After the cyclone had wrecked the building, scattering timber and sheets of iron in all directions, everything had lain exactly where it had fallen for some weeks, at the mercy of the wind and weather. At the end of those weeks a travelling Chinese carpenter arrived at the station with such excellent common-sense ideas of what a bush homestead should be, that he had been engaged to rebuild it.
His plans showed a wide-roofed building, built upon two-foot piles, with two large centre rooms opening into each other and surrounded by a deep verandah on every side; while two small rooms, a bathroom and an office, were to nestle each under one of the eastern corners of this deep twelve-foot verandah. Without a doubt excellent common-sense ideas; but, unfortunately, much larger than the supply of timber. Rough-hewn posts for the two-foot piles and verandah supports could be had for the cutting, and therefore did not give out; but the man used joists and uprights with such reckless extravagance, that by the time the skeleton of the building was up, the completion of the contract was impossible. With philosophical indifference, however, he finished one room completely; left a second a mere outline of uprights and tye-beams; apparently forgot all about the bathroom and office; covered the whole roof, including verandahs, with corrugated iron; surveyed his work with a certain amount of stolid satisfaction; then announcing that “wood bin finissem,” applied for his cheque and departed; and from that day nothing further has been done to the House, which stood before us “mostly verandahs and promises.”
Although Mac’s description of the House had been apt, he had sadly underrated the furniture. There were four chairs, all “up” to my weight, while two of them were up to the Măluka’s. The cane was all gone, certainly, but had been replaced with green-hide seats (not green in colour, of course, only green in experience, never having seen a tan-pit). In addition to the chairs, the dining-table, the four-poster bed, the wire mattress, and the looking glass, there was a solid deal side table, made from the side of a packing-case, with four solid legs and a solid shelf underneath, also a remarkably steady washstand that had no ware of any description, and a remarkably unsteady chest of four drawers, one of which refused to open, while the other three refused to shut. Further, the dining-table was more than “fairly” steady, three of the legs being perfectly sound, and it therefore only threatened to fall over when leaned upon. And lastly, although most of the plates and all the cups were enamel ware, there was almost a complete dinner service in china. The teapot, however, was tin, and, as Mac said, as “big as a house.”
As for the walls, not only were the “works of art” there, but they themselves were uniquely dotted from ceiling to floor with the muddy imprints of dogs’ feet—not left there by a Pegasus breed of winged dogs, but made by the muddy feet of the station dogs, as they pattered over the timber, when it lay awaiting the carpenter, and no one had seen any necessity to remove them. Outside the verandahs, and all around the house, was what was to be known later as the garden, a grassy stretch of hillocky ground, well scratched and beaten down by dogs, goats, and fowls; fenceless itself, being part of the grassy acres which were themselves fenced round to form the homestead enclosures. Just inside this enclosure, forming, in fact, the south-western barrier of it, stood the “billabong,” then a spreading sheet of water; along its banks flourished the vegetable garden; outside the enclosure, towards the south-east, lay a grassy plain a mile across, and to the north-west were the stock-yards and house paddock—a paddock of five square miles, and the only fenced area on the run; while everywhere to the northwards, and all through the paddock, were dotted “white-ant” hills, all shapes and sizes, forming brick-red turrets among the green scrub and timber.

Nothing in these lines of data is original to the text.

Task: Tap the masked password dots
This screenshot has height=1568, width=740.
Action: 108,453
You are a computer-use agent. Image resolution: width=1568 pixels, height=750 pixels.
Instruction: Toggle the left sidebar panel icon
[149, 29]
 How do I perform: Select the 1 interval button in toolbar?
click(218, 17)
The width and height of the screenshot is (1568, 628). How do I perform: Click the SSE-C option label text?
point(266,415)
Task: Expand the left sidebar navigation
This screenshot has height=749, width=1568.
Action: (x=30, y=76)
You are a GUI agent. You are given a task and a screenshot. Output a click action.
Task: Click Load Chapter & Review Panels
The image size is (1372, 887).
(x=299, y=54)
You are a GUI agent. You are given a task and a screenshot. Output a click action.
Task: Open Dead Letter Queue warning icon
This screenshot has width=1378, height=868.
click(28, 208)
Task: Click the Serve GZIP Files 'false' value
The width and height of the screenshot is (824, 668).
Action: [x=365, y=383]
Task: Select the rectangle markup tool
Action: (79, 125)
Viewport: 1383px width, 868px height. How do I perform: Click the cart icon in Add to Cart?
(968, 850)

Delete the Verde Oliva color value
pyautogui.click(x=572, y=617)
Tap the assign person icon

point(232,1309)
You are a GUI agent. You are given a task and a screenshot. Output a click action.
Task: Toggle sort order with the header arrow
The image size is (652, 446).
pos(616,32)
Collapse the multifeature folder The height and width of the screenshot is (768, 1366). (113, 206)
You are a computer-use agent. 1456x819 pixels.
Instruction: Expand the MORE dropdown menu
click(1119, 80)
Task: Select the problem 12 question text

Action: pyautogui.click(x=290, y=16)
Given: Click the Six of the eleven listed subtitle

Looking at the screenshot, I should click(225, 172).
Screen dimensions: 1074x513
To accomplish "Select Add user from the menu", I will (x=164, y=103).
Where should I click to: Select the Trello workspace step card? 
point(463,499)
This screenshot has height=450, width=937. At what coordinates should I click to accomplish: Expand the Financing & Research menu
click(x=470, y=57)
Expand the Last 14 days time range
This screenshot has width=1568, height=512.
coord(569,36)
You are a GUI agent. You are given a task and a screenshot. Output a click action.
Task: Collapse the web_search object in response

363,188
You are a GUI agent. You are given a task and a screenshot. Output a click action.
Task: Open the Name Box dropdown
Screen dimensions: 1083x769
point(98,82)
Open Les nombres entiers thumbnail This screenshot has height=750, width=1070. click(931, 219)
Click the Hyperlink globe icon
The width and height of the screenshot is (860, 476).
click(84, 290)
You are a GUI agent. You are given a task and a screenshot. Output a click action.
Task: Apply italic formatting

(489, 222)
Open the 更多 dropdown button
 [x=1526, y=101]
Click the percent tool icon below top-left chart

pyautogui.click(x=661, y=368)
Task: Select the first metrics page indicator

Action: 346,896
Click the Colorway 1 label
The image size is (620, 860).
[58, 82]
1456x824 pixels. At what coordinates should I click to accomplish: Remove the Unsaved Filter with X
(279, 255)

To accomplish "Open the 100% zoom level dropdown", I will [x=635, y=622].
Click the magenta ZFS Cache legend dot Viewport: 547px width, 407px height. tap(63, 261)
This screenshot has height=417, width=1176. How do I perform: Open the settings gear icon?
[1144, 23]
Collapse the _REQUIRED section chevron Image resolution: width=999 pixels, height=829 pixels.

“Well!” Mac said, after we had completed a survey. “I said it wasn’t a fit place for a woman, didn’t I?”
But the Head-stockman was in one of his argumentative moods. “Any place is a fit place for a woman,” he said, “provided the woman is fitted for the place. The right man in the right place, you know. Square people shouldn’t try to get into round holes.”
“The woman’s square enough!” the Măluka interrupted; and Mac added, “And so is the hole,” with a scornful emphasis on the word “hole.”
Dan chuckled, and surveyed the queer-looking building with new interest.
“It reminds me of a banyan tree with corrugated-iron foliage,” he said, adding as he went into details, “In a dim light the finished room would pass for the trunk of the tree and the uprights for the supports of the branches.”
But the Măluka thought it looked more like a section of a mangrove swamp, piles and all.